The Russian invasion of Ukraine has reinforced the importance of one tech sector in particular: cybersecurity, asserts Tony Daltorio, editor of Investors Alley's Market Mavens.

The research firm Astute Analytica estimates the cybersecurity industry will grow at a compound annual growth rate of 13.4% during the forecast period of 2021 to 2027, reaching an aggregate value of $346 billion. That is equivalent to 45% of the current U.S. defense budget.

With cyber threats constantly evolving, the need for adaptability in this space lends itself to a software-as-a-service (SAAS) model.

An analysis from the technology research and consulting firm, Gartner, made it clear that a bespoke offering tailored to individual clients' needs is the preferable option in most cases. Gartner concluded that: "...the permutation of security operation needs is extensive, which means that what works for one entity is unlikely to be the best answer for another."

The end result is that this leads directly to very positive implications for recurring revenues for the companies providing the cybersecurity services.

Stocks within the sector have moved lower along with the ongoing sell-off in tech stocks. But it's worth remembering that the long-term structural drivers in the cybersecurity sector not only remain intact, but have even improved.

You could choose to invest broadly in the sector via one of the seven cybersecurity ETFs currently trading. However, I would rather try to find a company that will outperform the sector. Goldman Sachs did this recently and chose CrowdStrike Holdings (CRWD).

Goldman said that CrowdStrike's "valuation is compelling at current levels," and that while the full fiscal year 2023 enterprise/sales multiple of 17.4 "appears high," the stock trades at a lowly 0.4 times on a growth adjusted basis. Goldman concluded that the company sits "in the sweet spot of demand ahead of accelerating deterioration of the threat environment."

Goldman looks to be on to something here. CrowdStrike's last earnings report in March was outstanding, sending the stock soaring after its release. Fourth-quarter sales growth of 63% year over year came from subscriptions increasing by 66% and professional services expanding by 26%.

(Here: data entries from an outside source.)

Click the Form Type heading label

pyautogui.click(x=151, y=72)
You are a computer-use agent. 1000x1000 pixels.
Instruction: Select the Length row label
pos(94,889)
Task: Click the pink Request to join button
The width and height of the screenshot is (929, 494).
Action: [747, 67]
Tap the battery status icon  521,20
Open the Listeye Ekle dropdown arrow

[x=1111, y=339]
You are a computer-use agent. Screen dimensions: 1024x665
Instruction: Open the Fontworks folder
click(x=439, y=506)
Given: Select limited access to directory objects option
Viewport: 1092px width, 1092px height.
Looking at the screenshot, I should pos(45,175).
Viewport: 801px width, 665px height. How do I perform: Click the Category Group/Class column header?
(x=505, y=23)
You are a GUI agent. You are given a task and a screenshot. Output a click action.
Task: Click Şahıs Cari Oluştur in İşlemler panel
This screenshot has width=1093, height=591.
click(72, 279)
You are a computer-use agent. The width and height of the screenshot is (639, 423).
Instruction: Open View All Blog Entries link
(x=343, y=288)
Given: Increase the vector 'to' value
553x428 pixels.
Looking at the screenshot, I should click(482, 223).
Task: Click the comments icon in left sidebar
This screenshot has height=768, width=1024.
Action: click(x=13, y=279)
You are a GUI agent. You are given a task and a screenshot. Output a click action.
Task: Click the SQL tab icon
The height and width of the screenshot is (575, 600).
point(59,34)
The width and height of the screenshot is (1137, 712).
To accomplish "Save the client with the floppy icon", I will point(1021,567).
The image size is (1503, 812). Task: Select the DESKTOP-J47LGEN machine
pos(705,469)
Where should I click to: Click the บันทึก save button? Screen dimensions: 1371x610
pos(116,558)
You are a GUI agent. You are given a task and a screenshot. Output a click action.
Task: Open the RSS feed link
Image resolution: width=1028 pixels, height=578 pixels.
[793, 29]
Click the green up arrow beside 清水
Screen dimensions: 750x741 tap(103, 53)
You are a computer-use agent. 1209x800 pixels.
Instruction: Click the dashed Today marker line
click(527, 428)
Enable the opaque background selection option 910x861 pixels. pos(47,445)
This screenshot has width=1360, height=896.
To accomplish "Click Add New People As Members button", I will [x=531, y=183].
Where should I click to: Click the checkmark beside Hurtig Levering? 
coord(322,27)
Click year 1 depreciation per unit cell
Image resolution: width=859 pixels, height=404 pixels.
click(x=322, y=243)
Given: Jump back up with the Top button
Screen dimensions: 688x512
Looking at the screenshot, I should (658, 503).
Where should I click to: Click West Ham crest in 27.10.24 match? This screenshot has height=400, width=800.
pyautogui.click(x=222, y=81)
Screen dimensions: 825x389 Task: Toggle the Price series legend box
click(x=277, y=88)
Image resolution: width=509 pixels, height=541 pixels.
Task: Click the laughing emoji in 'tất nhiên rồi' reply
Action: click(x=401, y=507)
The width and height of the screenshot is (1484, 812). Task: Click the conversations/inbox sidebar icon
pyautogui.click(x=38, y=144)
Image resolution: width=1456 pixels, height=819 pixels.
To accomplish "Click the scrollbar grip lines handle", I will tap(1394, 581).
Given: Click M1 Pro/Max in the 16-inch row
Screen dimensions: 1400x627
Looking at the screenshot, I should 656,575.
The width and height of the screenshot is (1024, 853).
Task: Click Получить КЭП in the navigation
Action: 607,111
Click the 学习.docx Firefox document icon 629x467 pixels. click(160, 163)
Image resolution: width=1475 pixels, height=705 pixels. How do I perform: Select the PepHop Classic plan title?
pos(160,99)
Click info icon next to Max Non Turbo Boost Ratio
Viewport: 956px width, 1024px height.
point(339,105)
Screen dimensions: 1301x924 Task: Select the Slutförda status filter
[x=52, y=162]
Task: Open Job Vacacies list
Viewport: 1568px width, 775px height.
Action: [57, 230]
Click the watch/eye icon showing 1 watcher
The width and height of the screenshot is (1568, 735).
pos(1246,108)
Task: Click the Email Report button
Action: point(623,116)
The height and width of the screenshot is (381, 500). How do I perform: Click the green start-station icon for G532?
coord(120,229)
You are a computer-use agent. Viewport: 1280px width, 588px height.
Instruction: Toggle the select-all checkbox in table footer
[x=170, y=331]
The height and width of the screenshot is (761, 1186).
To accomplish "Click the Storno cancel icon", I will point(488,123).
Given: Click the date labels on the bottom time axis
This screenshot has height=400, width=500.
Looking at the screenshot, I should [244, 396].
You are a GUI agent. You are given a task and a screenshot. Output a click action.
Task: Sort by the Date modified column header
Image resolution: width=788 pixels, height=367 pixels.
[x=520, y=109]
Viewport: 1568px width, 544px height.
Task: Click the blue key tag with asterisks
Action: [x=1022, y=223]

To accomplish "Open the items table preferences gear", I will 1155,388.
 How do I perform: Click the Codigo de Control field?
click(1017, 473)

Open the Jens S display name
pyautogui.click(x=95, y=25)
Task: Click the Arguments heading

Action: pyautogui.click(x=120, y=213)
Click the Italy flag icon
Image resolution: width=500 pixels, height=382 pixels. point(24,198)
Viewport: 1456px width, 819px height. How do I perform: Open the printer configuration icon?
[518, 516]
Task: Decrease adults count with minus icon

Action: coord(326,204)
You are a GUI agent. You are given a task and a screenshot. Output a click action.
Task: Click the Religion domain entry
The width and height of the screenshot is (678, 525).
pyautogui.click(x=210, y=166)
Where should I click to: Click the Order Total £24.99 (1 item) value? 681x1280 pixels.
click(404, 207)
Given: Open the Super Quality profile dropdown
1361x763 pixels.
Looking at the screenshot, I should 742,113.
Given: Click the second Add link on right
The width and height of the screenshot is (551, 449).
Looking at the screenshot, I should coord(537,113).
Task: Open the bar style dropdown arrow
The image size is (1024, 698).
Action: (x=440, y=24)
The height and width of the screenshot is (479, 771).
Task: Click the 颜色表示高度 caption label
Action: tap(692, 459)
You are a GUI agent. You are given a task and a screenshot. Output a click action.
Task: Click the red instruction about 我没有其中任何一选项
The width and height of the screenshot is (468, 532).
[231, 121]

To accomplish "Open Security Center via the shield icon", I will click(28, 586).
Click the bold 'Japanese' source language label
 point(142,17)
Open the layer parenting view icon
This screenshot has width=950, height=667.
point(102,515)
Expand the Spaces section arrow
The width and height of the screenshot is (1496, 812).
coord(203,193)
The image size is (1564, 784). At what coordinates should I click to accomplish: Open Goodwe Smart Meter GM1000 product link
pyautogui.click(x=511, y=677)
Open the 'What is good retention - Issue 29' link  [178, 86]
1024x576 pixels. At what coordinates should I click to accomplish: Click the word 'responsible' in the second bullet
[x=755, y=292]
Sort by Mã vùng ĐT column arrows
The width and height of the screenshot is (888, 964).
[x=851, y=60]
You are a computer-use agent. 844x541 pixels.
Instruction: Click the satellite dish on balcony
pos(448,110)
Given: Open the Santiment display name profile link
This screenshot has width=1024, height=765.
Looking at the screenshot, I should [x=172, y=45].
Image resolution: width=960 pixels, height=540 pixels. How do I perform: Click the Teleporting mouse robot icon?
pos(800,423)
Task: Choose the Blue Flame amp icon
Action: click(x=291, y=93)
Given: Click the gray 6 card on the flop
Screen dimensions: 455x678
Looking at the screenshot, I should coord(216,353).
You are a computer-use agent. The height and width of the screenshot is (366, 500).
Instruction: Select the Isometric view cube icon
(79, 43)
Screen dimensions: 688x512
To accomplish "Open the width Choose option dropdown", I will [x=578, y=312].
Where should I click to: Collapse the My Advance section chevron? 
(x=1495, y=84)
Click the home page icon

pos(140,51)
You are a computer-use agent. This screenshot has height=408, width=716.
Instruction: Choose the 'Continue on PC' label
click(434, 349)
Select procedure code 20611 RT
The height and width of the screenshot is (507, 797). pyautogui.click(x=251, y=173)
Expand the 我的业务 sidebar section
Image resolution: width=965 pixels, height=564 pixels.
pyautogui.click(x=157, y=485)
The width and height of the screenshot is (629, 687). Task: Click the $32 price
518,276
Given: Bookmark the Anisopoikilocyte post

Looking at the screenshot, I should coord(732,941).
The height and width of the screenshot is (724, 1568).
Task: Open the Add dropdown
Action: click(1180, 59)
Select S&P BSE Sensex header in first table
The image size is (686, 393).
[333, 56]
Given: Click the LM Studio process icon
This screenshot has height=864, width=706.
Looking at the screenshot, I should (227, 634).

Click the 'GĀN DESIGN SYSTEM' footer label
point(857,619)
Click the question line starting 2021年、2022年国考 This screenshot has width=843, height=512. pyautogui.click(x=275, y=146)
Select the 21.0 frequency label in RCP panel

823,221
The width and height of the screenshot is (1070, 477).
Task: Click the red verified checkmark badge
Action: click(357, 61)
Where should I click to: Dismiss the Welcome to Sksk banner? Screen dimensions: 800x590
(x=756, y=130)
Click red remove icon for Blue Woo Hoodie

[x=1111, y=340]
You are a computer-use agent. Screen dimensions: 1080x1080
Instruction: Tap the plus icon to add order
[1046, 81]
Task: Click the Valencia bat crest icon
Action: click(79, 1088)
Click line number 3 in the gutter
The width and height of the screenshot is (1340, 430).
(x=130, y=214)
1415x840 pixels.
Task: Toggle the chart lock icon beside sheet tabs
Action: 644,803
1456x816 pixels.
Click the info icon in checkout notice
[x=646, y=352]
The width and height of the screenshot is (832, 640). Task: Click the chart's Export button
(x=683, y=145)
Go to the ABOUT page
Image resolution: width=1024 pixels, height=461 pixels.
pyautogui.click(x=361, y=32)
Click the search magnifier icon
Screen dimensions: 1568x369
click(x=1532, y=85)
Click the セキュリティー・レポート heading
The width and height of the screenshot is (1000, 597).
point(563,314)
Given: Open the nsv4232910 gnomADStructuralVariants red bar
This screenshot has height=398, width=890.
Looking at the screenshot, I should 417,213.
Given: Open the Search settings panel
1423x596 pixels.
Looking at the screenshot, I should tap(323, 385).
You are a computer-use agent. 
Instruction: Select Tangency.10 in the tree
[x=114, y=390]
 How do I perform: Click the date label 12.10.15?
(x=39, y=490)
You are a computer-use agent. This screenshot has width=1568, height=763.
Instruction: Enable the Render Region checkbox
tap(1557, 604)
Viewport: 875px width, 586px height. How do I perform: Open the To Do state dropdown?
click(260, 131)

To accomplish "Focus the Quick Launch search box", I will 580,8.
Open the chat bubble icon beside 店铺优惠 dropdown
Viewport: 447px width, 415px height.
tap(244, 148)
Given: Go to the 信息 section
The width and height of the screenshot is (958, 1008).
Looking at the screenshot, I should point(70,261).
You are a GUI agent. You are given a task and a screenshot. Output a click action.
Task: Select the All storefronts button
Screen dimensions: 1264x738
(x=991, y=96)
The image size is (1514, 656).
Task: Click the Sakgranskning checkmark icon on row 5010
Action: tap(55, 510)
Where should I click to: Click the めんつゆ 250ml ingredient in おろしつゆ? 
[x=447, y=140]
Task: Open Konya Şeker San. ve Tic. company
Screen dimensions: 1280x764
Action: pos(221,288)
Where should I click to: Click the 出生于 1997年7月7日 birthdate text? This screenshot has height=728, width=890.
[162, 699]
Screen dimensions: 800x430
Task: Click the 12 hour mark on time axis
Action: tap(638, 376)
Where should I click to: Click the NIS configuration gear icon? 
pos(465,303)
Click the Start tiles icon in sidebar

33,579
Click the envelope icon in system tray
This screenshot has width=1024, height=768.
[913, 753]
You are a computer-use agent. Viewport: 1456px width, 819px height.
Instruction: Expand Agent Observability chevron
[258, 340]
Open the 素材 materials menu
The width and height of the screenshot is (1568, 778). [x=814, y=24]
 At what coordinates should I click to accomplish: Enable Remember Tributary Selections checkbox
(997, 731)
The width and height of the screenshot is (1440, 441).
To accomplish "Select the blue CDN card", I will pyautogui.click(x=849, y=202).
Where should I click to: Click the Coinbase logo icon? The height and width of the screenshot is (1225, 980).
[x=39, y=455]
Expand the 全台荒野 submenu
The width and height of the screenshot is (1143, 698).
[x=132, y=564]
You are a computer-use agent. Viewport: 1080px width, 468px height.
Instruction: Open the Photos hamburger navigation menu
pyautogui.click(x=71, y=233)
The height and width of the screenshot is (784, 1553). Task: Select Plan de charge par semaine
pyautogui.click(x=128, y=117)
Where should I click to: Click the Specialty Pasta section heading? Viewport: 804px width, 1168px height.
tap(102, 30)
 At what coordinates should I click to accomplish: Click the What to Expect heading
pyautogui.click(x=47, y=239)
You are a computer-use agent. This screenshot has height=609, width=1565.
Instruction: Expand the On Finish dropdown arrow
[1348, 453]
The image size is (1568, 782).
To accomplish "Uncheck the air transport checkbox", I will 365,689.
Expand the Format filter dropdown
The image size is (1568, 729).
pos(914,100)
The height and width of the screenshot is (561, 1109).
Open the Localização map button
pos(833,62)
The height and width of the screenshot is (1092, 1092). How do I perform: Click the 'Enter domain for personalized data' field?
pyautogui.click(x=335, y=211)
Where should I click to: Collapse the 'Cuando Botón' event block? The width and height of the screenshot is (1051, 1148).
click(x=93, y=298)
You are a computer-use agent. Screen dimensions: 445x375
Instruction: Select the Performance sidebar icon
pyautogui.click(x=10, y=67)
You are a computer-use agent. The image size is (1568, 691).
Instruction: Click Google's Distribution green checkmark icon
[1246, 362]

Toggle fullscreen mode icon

Annualized recurring revenue expanded 65% to $1.73 billion, and remaining performance obligations grew 67% to $2.27 billion, both year over year. CrowdStrike ended the quarter with 16,325 customers, up 65% year over year. Alongside rapid client additions, it had superb retention metrics, with dollar-based net retention of 124% and gross retention of 98%.

The good times look like they'll last. Morningstar predicts the company will have a five-year revenue CAGR of 36% thanks to "a rapidly growing customer base, more massive deals, strong retention rates, and customers buying additional security modules over time."

CrowdStrike has a leadership position in endpoint security, which is the process of protecting a network's endpoints — such as desktops, laptops, and mobile devices — from threats. Still, there is ample room for growth: the company currently has landed just 35% of business enterprises, only 3% of the mid-market, less than 1% of small-medium businesses, and also less than 1% of the public sector.